Sobre os últimos seis anos enquanto deputado, André Silva - que deixa toda a atividade política e regressa a militante de base do PAN - aponta como o momento mais difícil "a votação da moção de rejeição ao governo do PSD" liderado por Pedro Passos Coelho. "Tínhamos a convicção que o país não podia continuar assim, com uma governação mais troikista do que a troika, que era preciso fazer um caminho inverso, mas foi difícil. Estaríamos, como estivemos, a hostilizar o maior partido do parlamento." Já quanto ao momento mais feliz, elenca dois: a eleição para o Parlamento Europeu, e a eleição de uma bancada de quatro deputados em 2019, "a resposta do eleitorado ao nosso trabalho".

O último ano do PAN ficou marcado pela saída de altos quadros do partido, nada menos que o único representante no Parlamento Europeu, e uma das deputadas na Assembleia da República, que tinha sido chefe de gabinete de André Silva no mandato iniciado em 2015. Num e noutro caso, foi alegado que o PAN se distanciou das suas causas fundacionais e criticada a excessiva aproximação ao PS. "Foram episódios negativos, que não deveriam ter acontecido, mas o partido soube ultrapassá-los", sustenta André Silva, considerando que se tratou de episódios individuais sem mais eco no partido: "Basta ver a fragilidade dos seus argumentos de saída, que não têm pés nem cabeça." O ainda porta-voz não poupa nas críticas aos dois dissidentes: "Está por demais claro que saíram para cumprir um projeto pessoal, que a política mais não foi do que um trampolim para obterem uma renda para benefício pessoal."
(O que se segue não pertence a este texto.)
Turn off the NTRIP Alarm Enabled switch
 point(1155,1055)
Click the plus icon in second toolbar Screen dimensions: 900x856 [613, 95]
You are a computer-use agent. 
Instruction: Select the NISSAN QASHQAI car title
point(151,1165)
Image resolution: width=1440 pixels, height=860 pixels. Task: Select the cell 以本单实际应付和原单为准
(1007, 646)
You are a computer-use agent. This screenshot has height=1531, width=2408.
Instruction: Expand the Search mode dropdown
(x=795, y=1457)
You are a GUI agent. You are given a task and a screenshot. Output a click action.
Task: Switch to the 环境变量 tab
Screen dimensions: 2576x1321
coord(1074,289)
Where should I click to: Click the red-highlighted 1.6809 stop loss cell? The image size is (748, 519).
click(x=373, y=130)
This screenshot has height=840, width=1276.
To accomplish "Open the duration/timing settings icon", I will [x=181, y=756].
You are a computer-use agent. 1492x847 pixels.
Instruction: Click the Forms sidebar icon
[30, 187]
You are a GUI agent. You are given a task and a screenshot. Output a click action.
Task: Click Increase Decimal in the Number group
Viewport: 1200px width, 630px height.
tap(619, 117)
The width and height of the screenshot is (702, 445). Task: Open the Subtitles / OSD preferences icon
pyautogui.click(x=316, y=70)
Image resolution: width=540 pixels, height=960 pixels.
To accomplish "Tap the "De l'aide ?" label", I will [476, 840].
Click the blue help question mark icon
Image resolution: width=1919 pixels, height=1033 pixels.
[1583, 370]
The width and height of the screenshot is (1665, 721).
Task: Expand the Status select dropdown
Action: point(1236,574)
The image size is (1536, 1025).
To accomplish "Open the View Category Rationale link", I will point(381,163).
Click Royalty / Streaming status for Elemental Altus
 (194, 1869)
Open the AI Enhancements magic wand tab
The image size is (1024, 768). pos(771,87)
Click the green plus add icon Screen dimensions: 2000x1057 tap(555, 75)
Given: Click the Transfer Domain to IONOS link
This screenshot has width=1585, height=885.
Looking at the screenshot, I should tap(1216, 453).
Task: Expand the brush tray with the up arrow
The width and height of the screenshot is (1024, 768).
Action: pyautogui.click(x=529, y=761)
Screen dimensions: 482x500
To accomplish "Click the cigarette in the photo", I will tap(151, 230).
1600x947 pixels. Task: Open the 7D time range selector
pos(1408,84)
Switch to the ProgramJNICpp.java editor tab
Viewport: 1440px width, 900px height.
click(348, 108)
Uma questão que a moção não esclarece, e que não tem tido uma resposta taxativa, é a posição quanto a uma eventual participação do PAN numa solução de poder. Mas André Silva tem uma ideia definida sobre o assunto. "Em termos do que for o contexto político, e da matemática parlamentar, se for chamado a negociar, a suportar uma estabilidade de incidência parlamentar, negociando orçamento a orçamento, penso que isso deve ser um caminho que está em aberto", defende.

E deve ir para o governo? "Penso que não. Neste momento o PAN não tem condições para estar no governo, não tem resultados". "Uma coisa é um partido ter 25, 30% dos votos e fazer uma coligação governamental, outra coisa é um partido que tenha 3 ou 4 deputados, que por um ou dois faz uma maioria e com isso ocupa lugares governamentais. Penso que isso pode ser pago de forma muito severa, como aconteceu com o CDS." E há ainda outra questão, sublinha: "O PSD ou o PS estariam na disposição de concretizar o programa do PAN? Não, de longe. Alguma coisa teria de mudar", eventualmente pelo "suavizar das propostas do PAN, pela mudança das suas linhas programáticas e por uma certa institucionalização do partido". "Seria provavelmente a sua certidão de óbito", remata.